O livro foi posto à venda em França nos primeiros dias de Abril de 1972 (penso mesmo que no primeiro dia).
Por cá terá sido quase de certeza o Sr. António Barata que o "distribuíu".


Anónimo disse...

A propósito, também eu conheci Mário Soares ao vivo numa "sessão de esclarecimento" da CEUD em 1969 para as eleições desse ano, no Teatro Vasco Santana na Feira Popular junto à Praça de Entrecampos.
Era habitual frequentador desse teatro dirigido por Luzia Martins e Helena Felix e, uma vez habituado ao local, decidi ir ao teatro para aquela peça inusual. Fui cedo e já estava cheio de gente; fiquei de pé encostado à parede de fundo, junto à porta de saída. Havia muito burburinho acerca de caras conhecidas da Pide no interior e polícia no exterior. Na mesa já estavam o Magalhães Godinho e o Sotto Mayor Cardia e o Soares nunca mais chegava.
Chegou, por fim, passada larga e mal humorado e começa o discurso descascando na situação política e no Marcelo Caetano e passados uns minutos surgem camiões carregados de legionários que, juntamente com a polícia presente, desatam à bordoada e levam tudo à frente que foge e se escapa como pode. Nesse comício o Cardia levou uma cacetada na vista, de que já padecia, e nunca mais recuperou até quase cegar.

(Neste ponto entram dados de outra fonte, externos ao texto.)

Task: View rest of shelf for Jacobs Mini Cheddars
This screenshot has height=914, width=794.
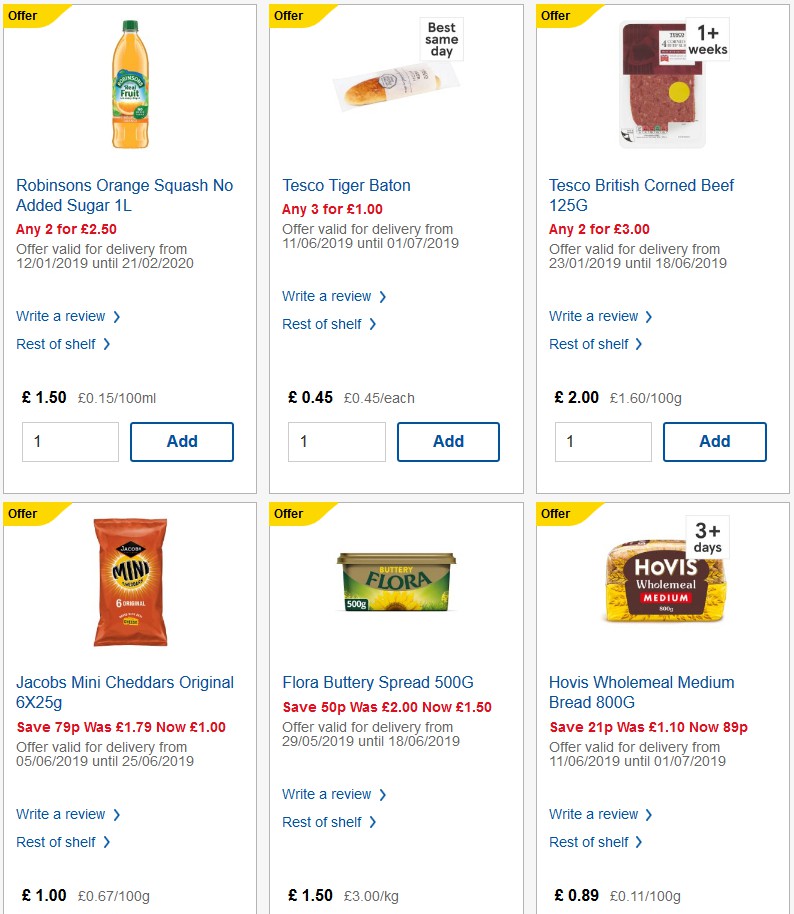Action: pyautogui.click(x=57, y=842)
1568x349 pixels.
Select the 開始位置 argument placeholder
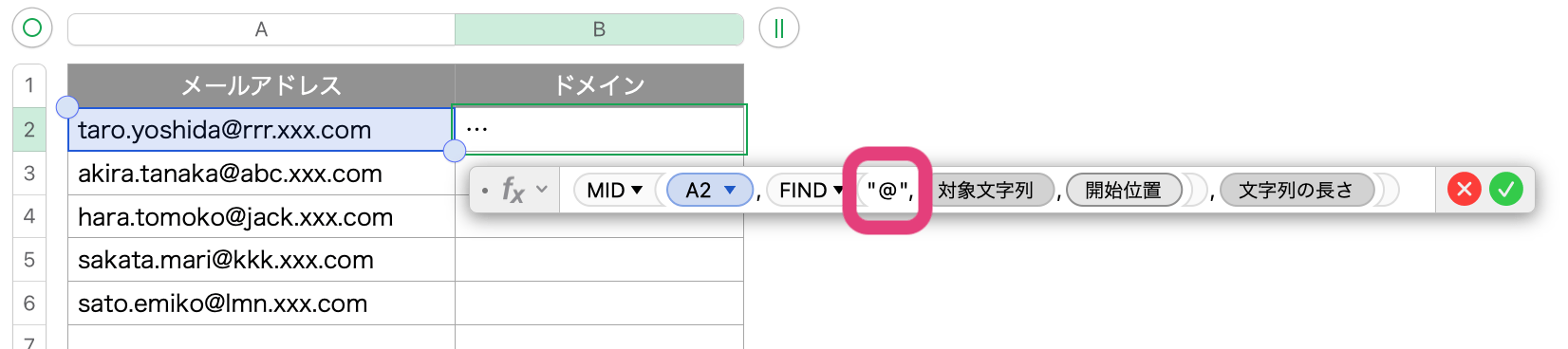pyautogui.click(x=1124, y=191)
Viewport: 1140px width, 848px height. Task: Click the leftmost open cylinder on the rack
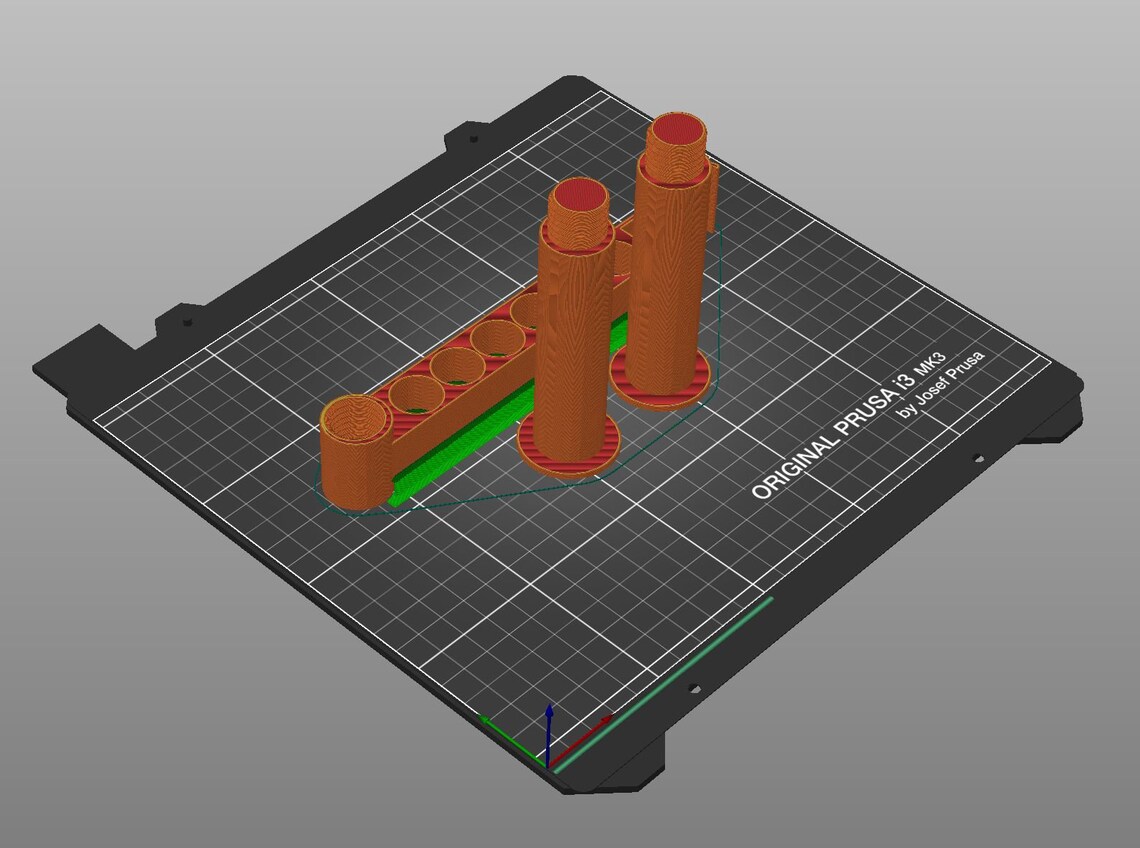355,415
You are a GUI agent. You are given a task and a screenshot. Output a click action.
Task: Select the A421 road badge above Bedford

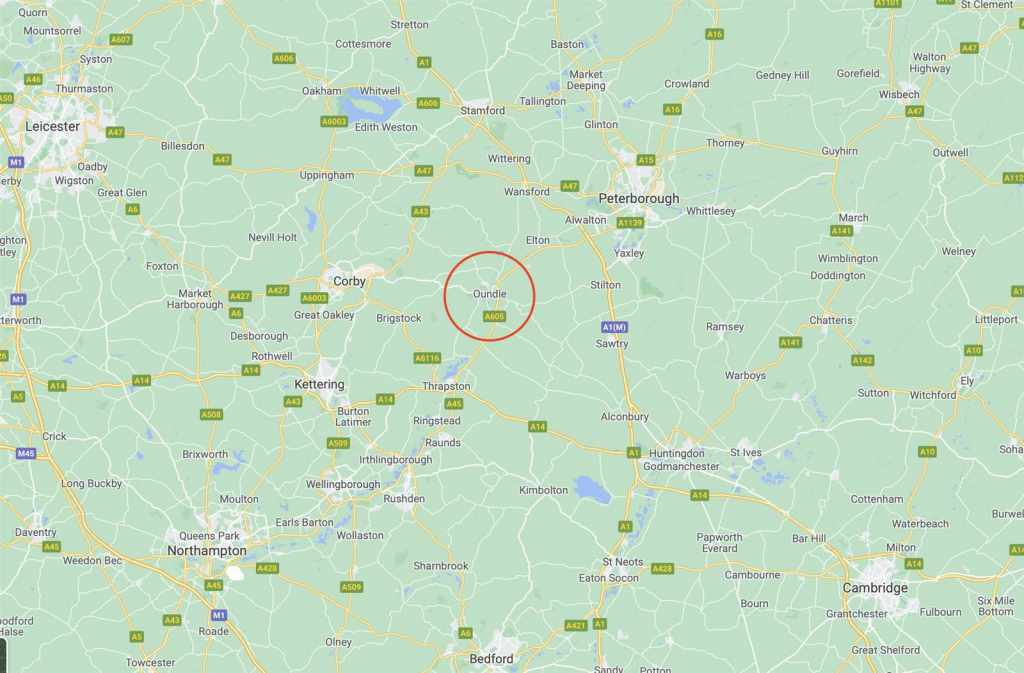click(575, 625)
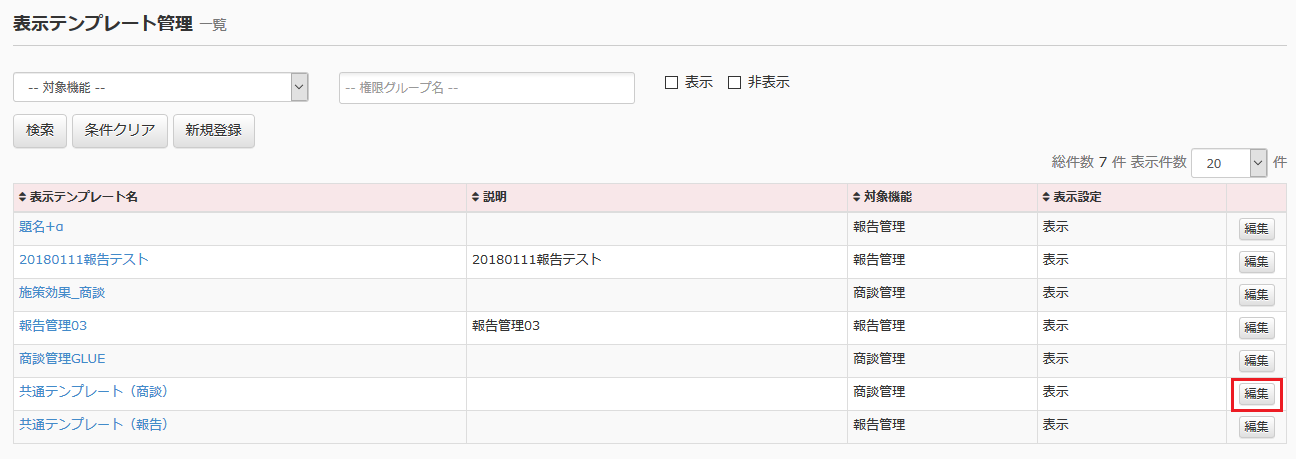The width and height of the screenshot is (1296, 459).
Task: Enable the 表示 checkbox filter
Action: pos(672,83)
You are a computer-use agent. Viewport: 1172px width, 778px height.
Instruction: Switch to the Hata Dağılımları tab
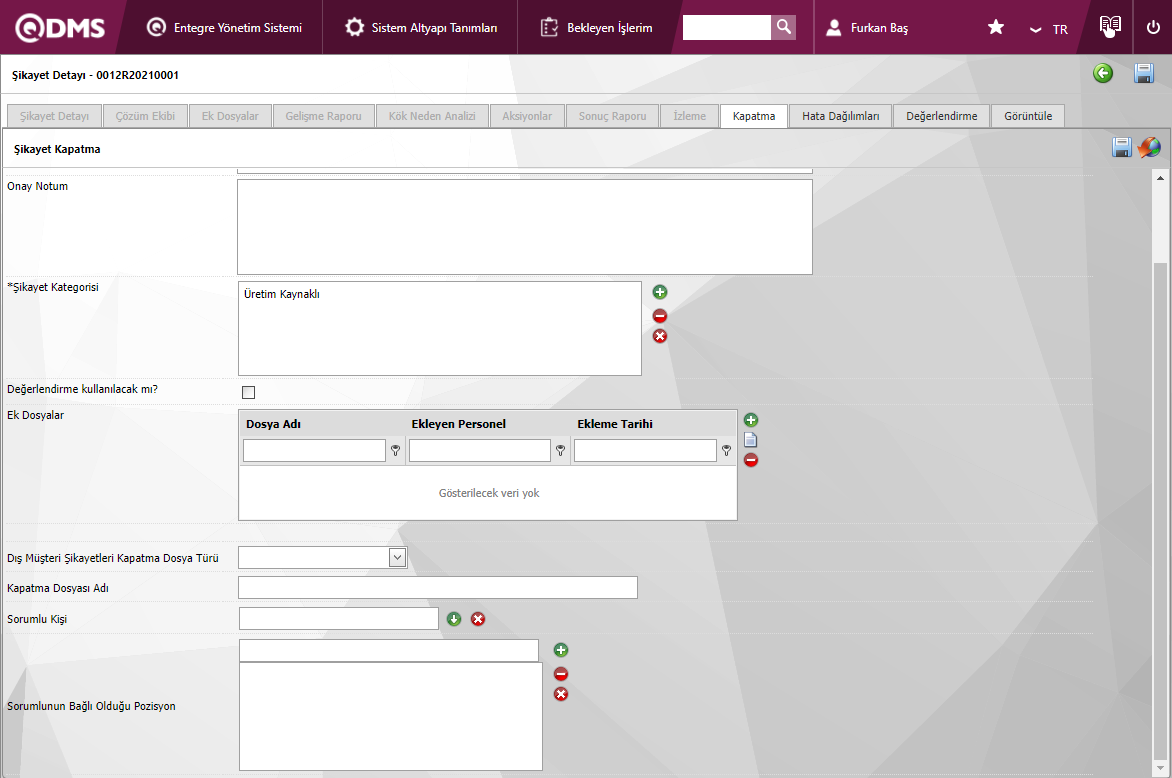click(840, 116)
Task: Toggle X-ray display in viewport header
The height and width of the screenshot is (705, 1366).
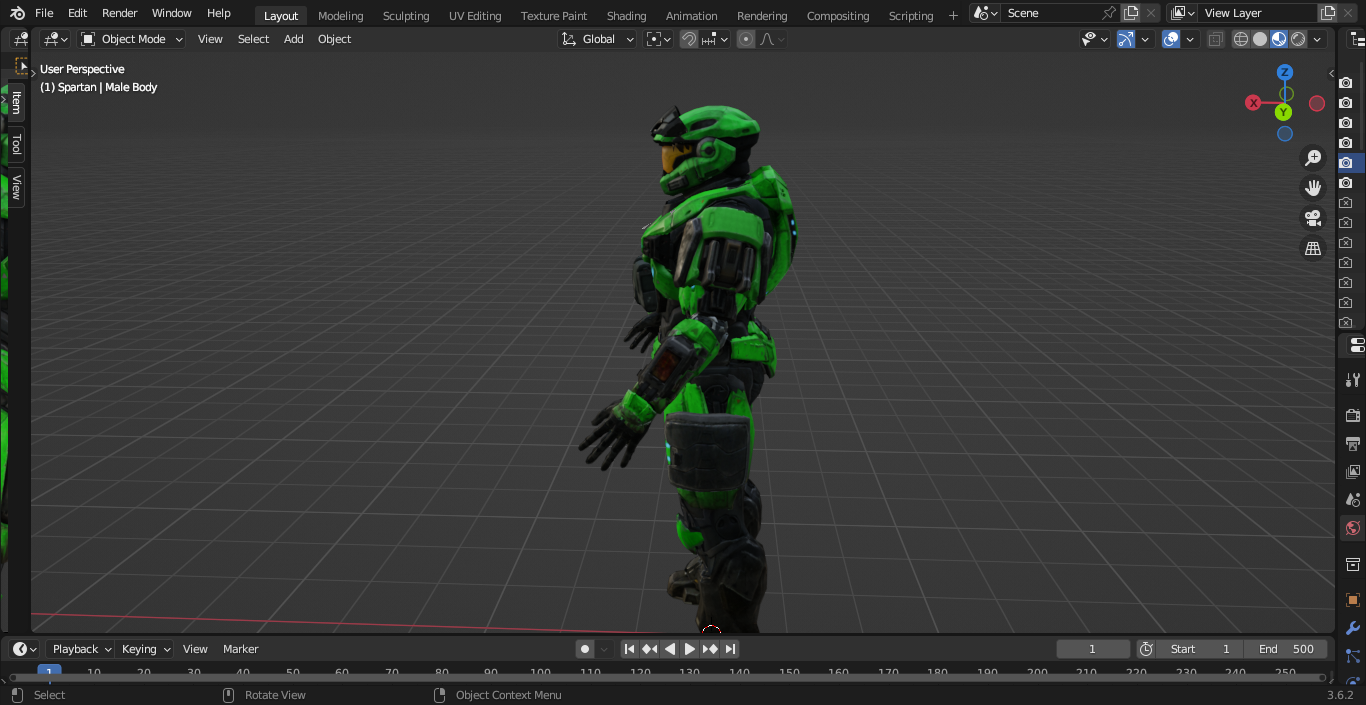Action: (x=1215, y=39)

PS: Durante anos frequentei este teatro na passagem de ano, que abria nesse dia, e juntava nessa noite cinco, seis pessoas; a peça terminava à meia noite e os atores todos do teatro brindavam ao Ano Novo connosco.

jose neves

afcm disse...

Um Homem de coragem e desassombro, sem dúvida. E com garra e rasgo e galhardia.

Mas também um Homem com sorte, muita sorte !( como diria o Woody Allen).

Faz falta - para agitar este marasmo de mediania que nos envolve e controla, qualquer que seja o espectro político.

(P.S. : nunca votei PS )

Nuno Figueiredo disse...

muito bom, esse restaurante. encontrei lá 1X o João Salgueiro, com a namorada.